PROBLEM TO WORK ON: No pictures in the copy, please: retype all the records exactly.

Extracted records:
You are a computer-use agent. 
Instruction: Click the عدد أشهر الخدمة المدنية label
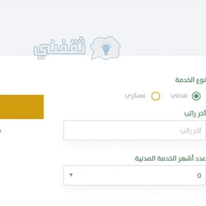coord(171,159)
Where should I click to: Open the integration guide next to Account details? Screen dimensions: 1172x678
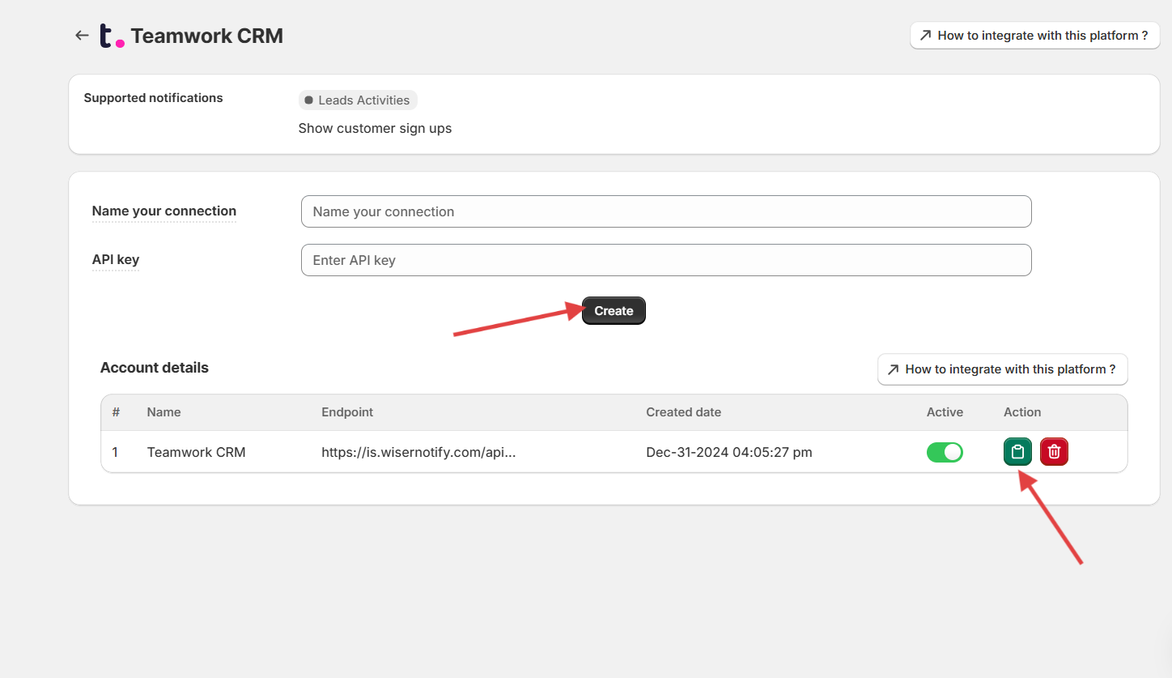pyautogui.click(x=1002, y=369)
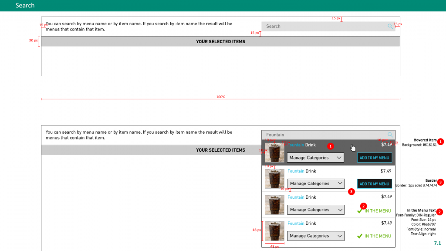Image resolution: width=446 pixels, height=251 pixels.
Task: Expand Manage Categories dropdown in the second result
Action: click(316, 184)
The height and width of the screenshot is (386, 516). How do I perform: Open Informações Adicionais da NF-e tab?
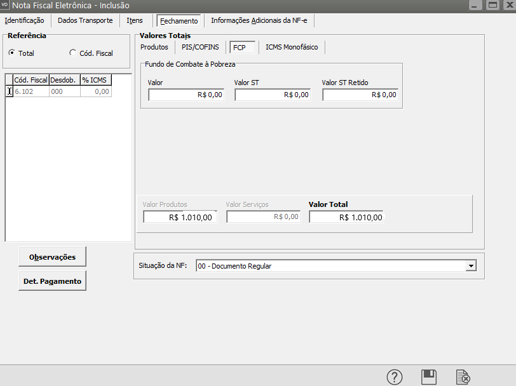[x=259, y=20]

WRITTEN RESPONSE:
You are a computer-use agent. 
Instruction: Click the عدد أشهر الخدمة المدنية label
coord(171,159)
Where should I click to: Open the integration guide next to Account details? Screen dimensions: 1172x678
pyautogui.click(x=1002, y=369)
Image resolution: width=446 pixels, height=251 pixels.
Task: Expand Manage Categories dropdown in the second result
Action: click(316, 184)
The height and width of the screenshot is (386, 516). How do I perform: Open Informações Adicionais da NF-e tab?
[x=259, y=20]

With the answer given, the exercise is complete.